Washington neutralise un pétrolier en route vers l’Iran et durcit le blocus naval du Golfe
Le Commandement central américain a annoncé avoir tiré sur le M/T Belma, premier navire commercial immobilisé depuis la reprise du blocus, ravivant les tensions autour du détroit d’Ormuz.
Les forces américaines ont mis hors d’état de nuire, mercredi 15 juillet, le pétrolier M/T Belma, battant pavillon de Curaçao, alors qu’il faisait route vers l’île iranienne de Kharg, principal terminal d’exportation pétrolière de Téhéran. Selon le Commandement central des États-Unis (Centcom), l’appareil militaire a tiré des missiles Hellfire dans la cheminée du navire après que celui-ci a ignoré plusieurs sommations et tenté de franchir le blocus naval rétabli par Washington. Il s’agit du premier bâtiment commercial neutralisé depuis la reprise, le 14 juillet, des opérations d’interdiction maritime visant à empêcher tout trafic à destination ou en provenance des ports iraniens.

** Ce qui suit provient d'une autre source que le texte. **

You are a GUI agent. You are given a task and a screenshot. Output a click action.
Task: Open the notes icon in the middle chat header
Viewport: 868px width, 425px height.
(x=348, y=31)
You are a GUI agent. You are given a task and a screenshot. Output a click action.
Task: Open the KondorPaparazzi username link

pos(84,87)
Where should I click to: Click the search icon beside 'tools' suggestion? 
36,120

Du côté américain, Centcom présente cette action comme une mesure d’application stricte du blocus, destinée à restreindre la capacité de l’Iran à soutenir ses opérations militaires et à exporter du pétrole. Le commandement précise que, durant les premières vingt-quatre heures de cette nouvelle phase, deux autres navires commerciaux ont obtempéré et modifié leur trajectoire. Les autorités iraniennes, quant à elles, dénoncent une violation du mémorandum d’entente conclu en juin, qui avait suspendu les hostilités et ouvert une fenêtre de négociation sur le programme nucléaire et la sécurité régionale. Téhéran accuse Washington d’avoir « réduit en miettes » cet accord et prévient qu’il se réserve le droit de riposter, y compris en perturbant plus largement les flux énergétiques dans la zone.

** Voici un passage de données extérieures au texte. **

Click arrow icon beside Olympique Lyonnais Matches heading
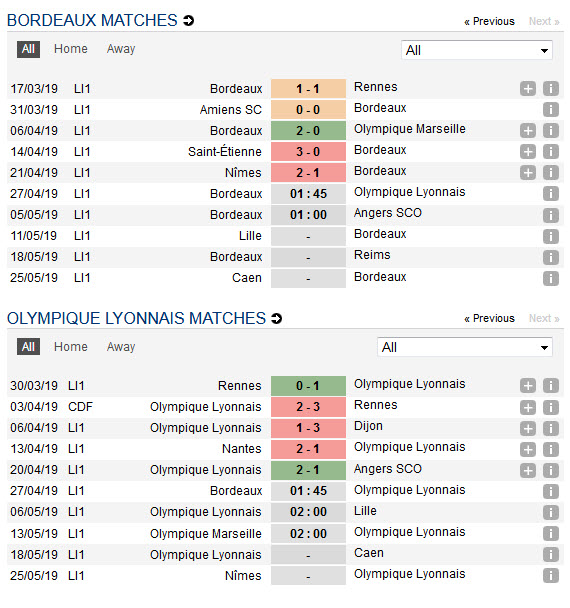The image size is (570, 608). [x=276, y=318]
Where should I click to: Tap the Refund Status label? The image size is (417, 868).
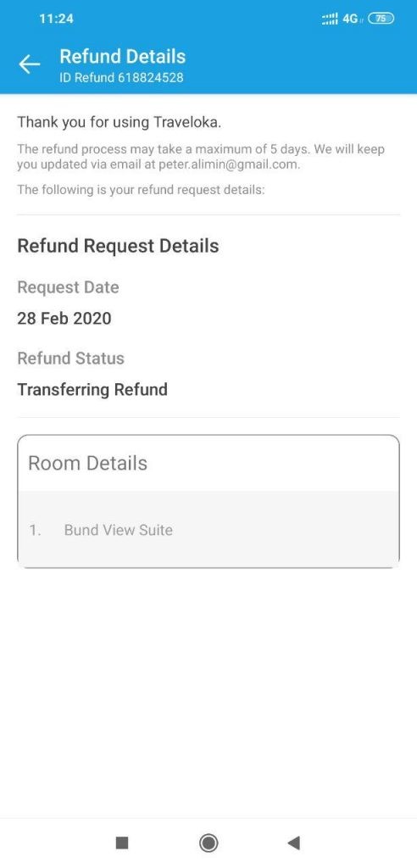[71, 359]
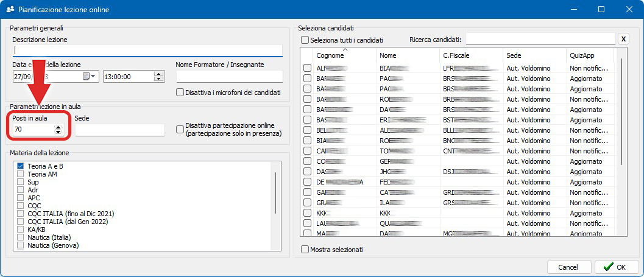Click the window title bar app icon
Viewport: 644px width, 277px height.
pyautogui.click(x=10, y=9)
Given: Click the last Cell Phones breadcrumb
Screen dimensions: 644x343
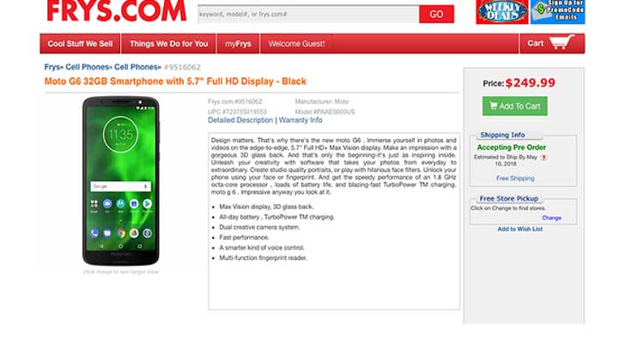Looking at the screenshot, I should point(136,67).
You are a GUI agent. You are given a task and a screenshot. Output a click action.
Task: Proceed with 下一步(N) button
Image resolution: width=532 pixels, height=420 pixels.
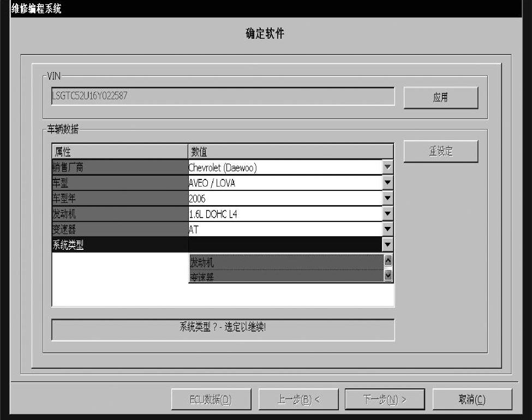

L’immobilisation du Belma s’inscrit dans une escalade plus large. Depuis le 7 juillet, les États-Unis ont mené plusieurs vagues de frappes contre des cibles militaires iraniennes, officiellement en représailles à des entraves à la navigation commerciale dans le détroit d’Ormuz. En réponse, l’Iran a revendiqué des attaques contre des bases américaines au Koweït, à Bahreïn et en Jordanie. La trêve fragile, qui avait permis la levée du précédent blocus à la mi-juin, est désormais caduque, et les pourparlers sont au point mort. Selon des analystes basés dans les capitales européennes, la reprise des opérations de blocus fait craindre une perturbation prolongée du transit par le détroit d’Ormuz, par où transite environ un cinquième du commerce mondial de pétrole et de gaz naturel, avec des répercussions directes sur la sécurité d’approvisionnement des économies de l’Union européenne.
Le dossier reste dans l’impasse diplomatique. Aucune confirmation indépendante n’a été apportée par l’armateur du Belma, et les canaux de communication entre Washington et Téhéran semblent rompus. Le Centcom affirme que ses forces restent « vigilantes et prêtes à garantir le respect total » des restrictions maritimes, tandis que les autorités iraniennes continuent de qualifier le blocus d’illégal. La prochaine étape attendue est la poursuite des opérations d’interception américaines, sans qu’aucune nouvelle médiation régionale ou internationale n’ait été annoncée à ce stade.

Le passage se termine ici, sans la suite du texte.